Within the next 12 to 24 months, expect to see:

  • Direct sales from AI companies to large enterprises, with no consulting middleman
  • AI companies acquiring boutique consulting firms for domain expertise
  • Consulting firms scrambling to unwind or renegotiate partnership terms
  • Lawsuits over data ownership and competitive practices

The smart consulting firms will start hedging now. They’ll build their own AI capabilities in-house, reduce dependency on specific model providers, and restructure partnerships so the AI company can’t poach clients.

The less smart ones will keep signing press release deals, training armies of consultants on someone else’s platform, and wondering why their margins are shrinking.

Revenue Leaders: Your Takeaway

Here’s the actionable insight for anyone leading a B2B company:

Your AI vendor is not your friend. They are a business partner with aligned interests today and divergent interests tomorrow.
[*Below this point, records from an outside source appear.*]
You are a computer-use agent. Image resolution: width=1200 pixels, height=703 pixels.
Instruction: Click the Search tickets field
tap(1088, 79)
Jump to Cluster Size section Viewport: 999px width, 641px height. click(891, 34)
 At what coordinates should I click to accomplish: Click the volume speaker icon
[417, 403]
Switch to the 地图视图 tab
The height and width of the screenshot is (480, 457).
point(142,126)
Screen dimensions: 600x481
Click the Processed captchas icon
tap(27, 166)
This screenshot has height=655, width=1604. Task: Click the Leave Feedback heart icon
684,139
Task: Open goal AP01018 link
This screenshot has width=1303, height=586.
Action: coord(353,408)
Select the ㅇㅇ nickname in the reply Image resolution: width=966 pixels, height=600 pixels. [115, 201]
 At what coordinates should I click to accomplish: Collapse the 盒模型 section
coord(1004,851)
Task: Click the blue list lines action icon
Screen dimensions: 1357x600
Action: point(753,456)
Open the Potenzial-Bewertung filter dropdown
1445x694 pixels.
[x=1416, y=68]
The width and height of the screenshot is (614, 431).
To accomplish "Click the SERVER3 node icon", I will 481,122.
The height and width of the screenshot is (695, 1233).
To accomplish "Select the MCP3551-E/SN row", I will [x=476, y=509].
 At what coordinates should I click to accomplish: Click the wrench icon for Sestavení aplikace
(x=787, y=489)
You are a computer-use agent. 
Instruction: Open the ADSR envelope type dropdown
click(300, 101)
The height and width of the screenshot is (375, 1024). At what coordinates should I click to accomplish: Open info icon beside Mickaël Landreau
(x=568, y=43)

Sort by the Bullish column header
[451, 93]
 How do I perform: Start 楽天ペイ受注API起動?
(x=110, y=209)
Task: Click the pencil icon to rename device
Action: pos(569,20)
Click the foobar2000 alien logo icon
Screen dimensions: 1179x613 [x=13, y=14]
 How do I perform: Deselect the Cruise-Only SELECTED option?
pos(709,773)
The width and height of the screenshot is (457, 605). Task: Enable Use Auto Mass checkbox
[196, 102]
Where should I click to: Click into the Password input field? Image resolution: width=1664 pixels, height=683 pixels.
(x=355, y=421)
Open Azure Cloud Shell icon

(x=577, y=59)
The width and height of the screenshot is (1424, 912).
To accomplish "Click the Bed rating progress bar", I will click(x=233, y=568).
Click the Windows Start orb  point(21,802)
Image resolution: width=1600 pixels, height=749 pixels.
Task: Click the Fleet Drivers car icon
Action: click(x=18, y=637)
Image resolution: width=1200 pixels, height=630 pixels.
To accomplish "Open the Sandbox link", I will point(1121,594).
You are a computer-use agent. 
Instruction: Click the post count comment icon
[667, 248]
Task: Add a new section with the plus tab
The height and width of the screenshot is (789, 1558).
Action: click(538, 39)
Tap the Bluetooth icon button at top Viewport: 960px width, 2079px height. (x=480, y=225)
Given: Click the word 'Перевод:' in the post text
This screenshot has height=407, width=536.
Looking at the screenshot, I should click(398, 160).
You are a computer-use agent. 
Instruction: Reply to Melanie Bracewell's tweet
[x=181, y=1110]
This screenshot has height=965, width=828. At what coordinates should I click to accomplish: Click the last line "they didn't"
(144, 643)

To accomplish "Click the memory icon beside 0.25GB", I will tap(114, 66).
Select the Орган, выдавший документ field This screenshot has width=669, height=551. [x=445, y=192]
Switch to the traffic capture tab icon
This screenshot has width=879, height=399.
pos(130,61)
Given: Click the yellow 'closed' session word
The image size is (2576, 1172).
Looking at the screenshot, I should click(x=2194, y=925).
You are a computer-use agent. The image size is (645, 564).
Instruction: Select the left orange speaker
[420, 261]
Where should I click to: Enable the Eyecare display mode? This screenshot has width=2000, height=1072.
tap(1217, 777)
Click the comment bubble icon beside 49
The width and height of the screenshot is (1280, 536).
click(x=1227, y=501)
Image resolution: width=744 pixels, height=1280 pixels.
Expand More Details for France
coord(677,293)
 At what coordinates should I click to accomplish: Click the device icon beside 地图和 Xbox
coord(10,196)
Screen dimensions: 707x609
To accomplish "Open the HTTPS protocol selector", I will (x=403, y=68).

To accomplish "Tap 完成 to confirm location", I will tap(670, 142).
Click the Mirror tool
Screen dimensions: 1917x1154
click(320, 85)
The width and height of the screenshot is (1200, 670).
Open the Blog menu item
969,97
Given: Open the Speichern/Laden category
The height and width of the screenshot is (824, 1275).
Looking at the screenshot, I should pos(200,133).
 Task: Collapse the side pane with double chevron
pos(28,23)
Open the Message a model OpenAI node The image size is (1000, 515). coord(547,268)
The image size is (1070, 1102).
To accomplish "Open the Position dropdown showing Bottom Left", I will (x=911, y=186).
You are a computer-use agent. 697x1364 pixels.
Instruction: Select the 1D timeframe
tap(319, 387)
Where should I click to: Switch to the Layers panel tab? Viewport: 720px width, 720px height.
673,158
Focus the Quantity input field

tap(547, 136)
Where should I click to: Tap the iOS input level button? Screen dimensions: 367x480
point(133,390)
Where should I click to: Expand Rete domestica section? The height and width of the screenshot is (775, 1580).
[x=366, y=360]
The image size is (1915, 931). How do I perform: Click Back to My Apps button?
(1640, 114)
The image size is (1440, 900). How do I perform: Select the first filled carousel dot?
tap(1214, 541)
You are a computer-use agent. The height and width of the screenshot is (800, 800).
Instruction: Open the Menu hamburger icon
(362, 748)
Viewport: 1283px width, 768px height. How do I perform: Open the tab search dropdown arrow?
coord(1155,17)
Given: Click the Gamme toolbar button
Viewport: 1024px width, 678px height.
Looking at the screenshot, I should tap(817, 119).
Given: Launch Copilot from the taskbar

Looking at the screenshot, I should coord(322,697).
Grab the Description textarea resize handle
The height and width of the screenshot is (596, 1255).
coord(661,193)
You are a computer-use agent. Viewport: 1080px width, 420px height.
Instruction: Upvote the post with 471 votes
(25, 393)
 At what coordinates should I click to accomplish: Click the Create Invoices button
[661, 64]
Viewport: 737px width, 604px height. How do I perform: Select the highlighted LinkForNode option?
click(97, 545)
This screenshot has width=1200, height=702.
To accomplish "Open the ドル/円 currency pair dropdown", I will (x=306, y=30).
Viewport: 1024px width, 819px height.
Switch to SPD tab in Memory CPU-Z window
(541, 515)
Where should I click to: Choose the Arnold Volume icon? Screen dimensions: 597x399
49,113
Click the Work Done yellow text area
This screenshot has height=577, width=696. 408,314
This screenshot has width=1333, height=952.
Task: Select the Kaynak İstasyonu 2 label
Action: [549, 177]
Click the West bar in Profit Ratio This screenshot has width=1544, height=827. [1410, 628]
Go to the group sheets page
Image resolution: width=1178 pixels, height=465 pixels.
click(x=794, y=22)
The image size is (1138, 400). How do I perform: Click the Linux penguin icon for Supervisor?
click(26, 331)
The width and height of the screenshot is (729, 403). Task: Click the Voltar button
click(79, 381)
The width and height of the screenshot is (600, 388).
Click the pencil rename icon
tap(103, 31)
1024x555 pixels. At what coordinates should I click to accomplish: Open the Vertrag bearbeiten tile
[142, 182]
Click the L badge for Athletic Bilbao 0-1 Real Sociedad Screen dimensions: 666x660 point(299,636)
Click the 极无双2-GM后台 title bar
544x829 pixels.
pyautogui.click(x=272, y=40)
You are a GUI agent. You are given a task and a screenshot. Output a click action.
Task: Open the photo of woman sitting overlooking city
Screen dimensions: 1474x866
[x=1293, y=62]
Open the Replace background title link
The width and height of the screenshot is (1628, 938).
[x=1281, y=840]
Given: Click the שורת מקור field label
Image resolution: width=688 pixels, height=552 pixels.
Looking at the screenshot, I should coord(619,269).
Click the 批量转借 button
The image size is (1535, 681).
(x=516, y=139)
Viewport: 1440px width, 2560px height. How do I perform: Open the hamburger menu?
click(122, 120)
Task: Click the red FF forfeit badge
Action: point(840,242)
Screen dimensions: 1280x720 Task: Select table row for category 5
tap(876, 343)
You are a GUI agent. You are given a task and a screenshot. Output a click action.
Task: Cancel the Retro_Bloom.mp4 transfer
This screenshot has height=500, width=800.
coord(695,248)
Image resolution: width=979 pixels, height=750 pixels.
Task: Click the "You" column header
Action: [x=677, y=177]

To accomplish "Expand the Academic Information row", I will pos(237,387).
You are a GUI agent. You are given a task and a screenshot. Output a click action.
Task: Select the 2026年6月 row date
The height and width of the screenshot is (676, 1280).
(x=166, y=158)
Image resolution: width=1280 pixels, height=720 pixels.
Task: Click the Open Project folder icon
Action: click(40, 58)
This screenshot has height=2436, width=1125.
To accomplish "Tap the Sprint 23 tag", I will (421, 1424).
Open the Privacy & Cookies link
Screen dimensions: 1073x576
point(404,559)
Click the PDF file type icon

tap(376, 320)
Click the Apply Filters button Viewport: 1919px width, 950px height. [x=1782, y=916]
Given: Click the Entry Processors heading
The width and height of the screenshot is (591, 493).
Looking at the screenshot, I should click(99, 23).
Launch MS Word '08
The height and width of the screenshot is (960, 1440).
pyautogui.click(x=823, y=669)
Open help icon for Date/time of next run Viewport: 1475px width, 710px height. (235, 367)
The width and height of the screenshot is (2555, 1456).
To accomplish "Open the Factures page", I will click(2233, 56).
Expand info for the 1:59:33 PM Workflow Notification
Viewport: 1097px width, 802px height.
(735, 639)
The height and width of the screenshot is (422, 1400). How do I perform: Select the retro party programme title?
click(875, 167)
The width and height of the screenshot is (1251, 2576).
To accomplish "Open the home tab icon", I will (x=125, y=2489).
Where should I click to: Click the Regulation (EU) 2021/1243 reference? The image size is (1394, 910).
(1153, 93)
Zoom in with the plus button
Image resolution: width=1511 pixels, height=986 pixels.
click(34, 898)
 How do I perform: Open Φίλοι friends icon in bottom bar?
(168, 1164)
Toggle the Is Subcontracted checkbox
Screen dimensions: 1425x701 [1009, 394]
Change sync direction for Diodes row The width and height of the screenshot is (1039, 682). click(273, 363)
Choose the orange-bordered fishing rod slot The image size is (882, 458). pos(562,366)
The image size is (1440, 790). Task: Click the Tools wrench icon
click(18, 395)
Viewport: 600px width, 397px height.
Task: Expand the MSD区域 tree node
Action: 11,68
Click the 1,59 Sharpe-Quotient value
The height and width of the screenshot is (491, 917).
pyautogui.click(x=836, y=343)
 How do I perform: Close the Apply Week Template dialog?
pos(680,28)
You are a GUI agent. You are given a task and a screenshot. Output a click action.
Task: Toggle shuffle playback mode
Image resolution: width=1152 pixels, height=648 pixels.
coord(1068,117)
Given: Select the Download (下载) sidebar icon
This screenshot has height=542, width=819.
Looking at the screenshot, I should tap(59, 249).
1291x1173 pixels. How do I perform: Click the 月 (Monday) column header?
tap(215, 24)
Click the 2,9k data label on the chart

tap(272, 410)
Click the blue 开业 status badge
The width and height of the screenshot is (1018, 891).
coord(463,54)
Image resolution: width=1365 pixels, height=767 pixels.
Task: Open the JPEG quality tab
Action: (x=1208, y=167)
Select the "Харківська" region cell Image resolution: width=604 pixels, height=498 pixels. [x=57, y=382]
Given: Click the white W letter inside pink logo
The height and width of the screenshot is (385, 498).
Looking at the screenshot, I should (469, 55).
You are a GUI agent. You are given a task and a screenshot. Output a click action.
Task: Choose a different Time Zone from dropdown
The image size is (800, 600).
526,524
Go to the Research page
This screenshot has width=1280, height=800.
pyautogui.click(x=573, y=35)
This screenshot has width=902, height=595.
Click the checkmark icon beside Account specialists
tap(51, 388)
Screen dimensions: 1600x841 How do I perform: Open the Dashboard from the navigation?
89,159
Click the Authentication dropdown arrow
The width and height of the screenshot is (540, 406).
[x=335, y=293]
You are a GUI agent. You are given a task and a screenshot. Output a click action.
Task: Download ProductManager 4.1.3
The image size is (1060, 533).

The deals you sign now will determine whether you end up stronger or weaker. Every dollar of revenue you generate through an AI partnership should be weighed against the competitive advantage you’re giving away.

If you’re training your team on a specific model. If you’re letting that vendor interact with your customers. If you’re sharing deployment expertise without contractual protection. You’re making the same mistake PwC and Accenture are making.

And one day, someone will call it what it is: a failure on your part.

The Bottom Line

Chamath Palihapitiya’s warning isn’t just about consulting firms. It’s about every company that mistakes a vendor relationship for a strategic alliance.

AI companies are not infrastructure providers like AWS or Salesforce. They are ambitious, well-funded competitors who see the enterprise deployment layer as their next conquest.

They’re building the AI. They’re training the consultants. They’re collecting the data. And soon, if you’re not careful, they’ll be taking your customers.

The fox is in the henhouse. The question is: are you going to lock the door, or keep feeding it?